Friedman and Galbraith got rid of wage-slavery. They thereby separated statusy public service from the most important and onerous form of service there is. If there had been a draft, we might still be in Afghanistan (a war I supported), but we certainly wouldn’t be in Iraq and we would probably have Osama Bin Laden by now. Great national interests there. The problem with the current system is that hawks and neocons and other war-promoting elites don’t have to see their sons go off to war. That’s the moral hazard. Armchair warriors. I am for elites. A society depends upon them to manage its affairs. (If you don’t think there are elites in the army, then you haven’t seen a good war movie. Al Gore was a paper pusher in Vietnam. So was Donald Graham.) But I like the Israeli culture on this one; if you didn’t serve, you have no right to lead. We should adopt Charles Peters’s idea: a year or two of national service for all.

29 Responses

  1. Richard Witty
    July 10, 2008, 12:41 pm

    TWO things stimulate public scrutiny on the desirability of a war proposal:

    1. Who will serve? (Draft in your example)
    2. Who will pay for it? (Taxes, or future generations in Bush's example)

    I consider the tax question to be more important in this war. I dislike the draft. It is forced labor, and still for largely imperial military purposes.

    Taxes however brings it home to tax-payers (rich and poor), especially if separately stated on a separate line.

    "Iraq War surcharge" 2.3% of Adjusted Gross Income.

  2. Riley
    July 10, 2008, 12:46 pm

    if we had the non interventionist foreign policy advocated by George Washington, Lindberg, PJB and Ron Paul then we would need no draft because we would indulge in no foreign expeditions.

    having a standing army creates another moral hazard, Weiss: the temptation to use it….

    We must break up domestic lobbuies like AIPAC that would lobby for wars on behalf of their co ethnics.

    The 1st draft among English-speaking peoples was in 1862 in the South.
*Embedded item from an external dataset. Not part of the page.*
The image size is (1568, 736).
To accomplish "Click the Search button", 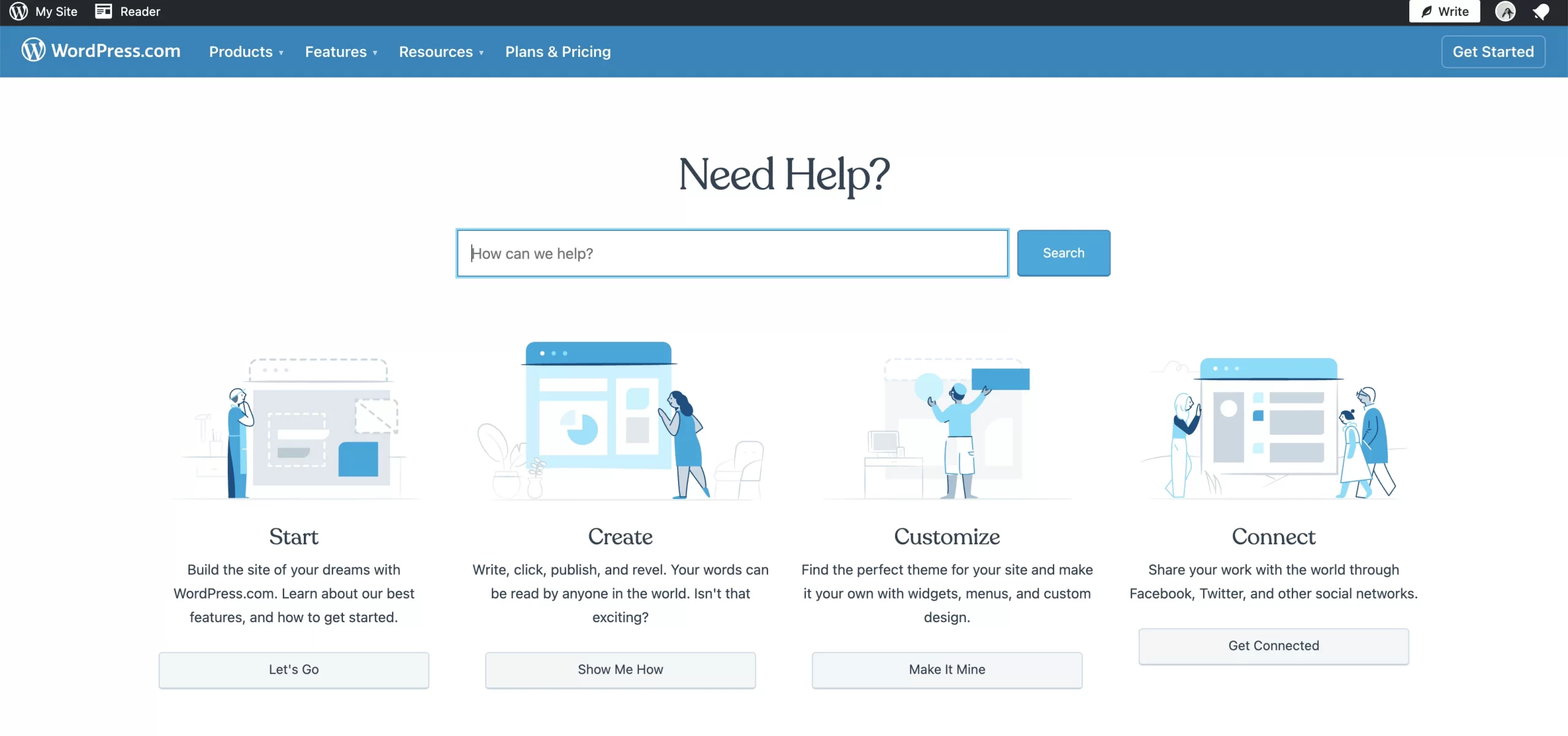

Remarkable that Elizabethan England, Continental US at the time of the French Indian and War of Independence had no need for a draft. (BTW pls confirm…my data is from David Frum!!! Yaeh, I know reading the devil himself…..)

  3. Jim Haygood
    July 10, 2008, 5:05 pm


    Riley is right. Use the armed forces for their noble and legitimate mission of defending the country (which they grossly failed to do on 9/11), and you'll get more volunteers than you can use. But send them overseas for wars of aggression and occupation (virtually the only kind of wars the U.S. fights anymore), and you're simply supplying the war machine with cannon fodder.

    Thomas Jefferson and other eminent Founders regarded a standing army as a great evil. Today, we not only have a standing army, but a permanent empire of overseas bases in Japan, Germany, Korea, U.K., Italy, Bosnia, Iran, Afghanistan, and plenty of other places. Until the U.S. finally demobilizes from WW II (63 years late, but better late than never), closes down NATO, and adheres to the constitutional requirement for Congress to declare war, a draft simply gives aid and encouragement to the vast military empire which is sucking the lifeblood out of the U.S. economy. If this continues (as appears likely), the U.S. will become a second-rate power like the U.K. within this century. And it will richly deserve that fate.

    Israel is a bad example for the U.S. to follow. Its heavy defense requirements are a result of Zionist land grabs committed within living memory, such that the victims are still fighting back. Normal nations with normal defense requirements (think Costa Rica) do not need national service, and often not even a standing army.

    The root problem with national service is that the US fedgov has slipped its constitutional traces and become fundamentally evil. That some lefties support national service shows how socialism and militarism mix like gin and tonic (Hitler's party wasn't called the National Socialists by accident). Don't serve the Beast; don't feed your children to it. Shun and resist it.

  4. Jim Haygood
    July 10, 2008, 5:09 pm

    'Iran' should be 'Iraq' (para 2, line 3)

  5. LeaNder
    July 10, 2008, 5:30 pm

    I am firmly on Richard's side on this issue. No draft. In one of NF's books I read that by the age of 55 every Israeli has spent 9 years in the army. (if I get the number right?).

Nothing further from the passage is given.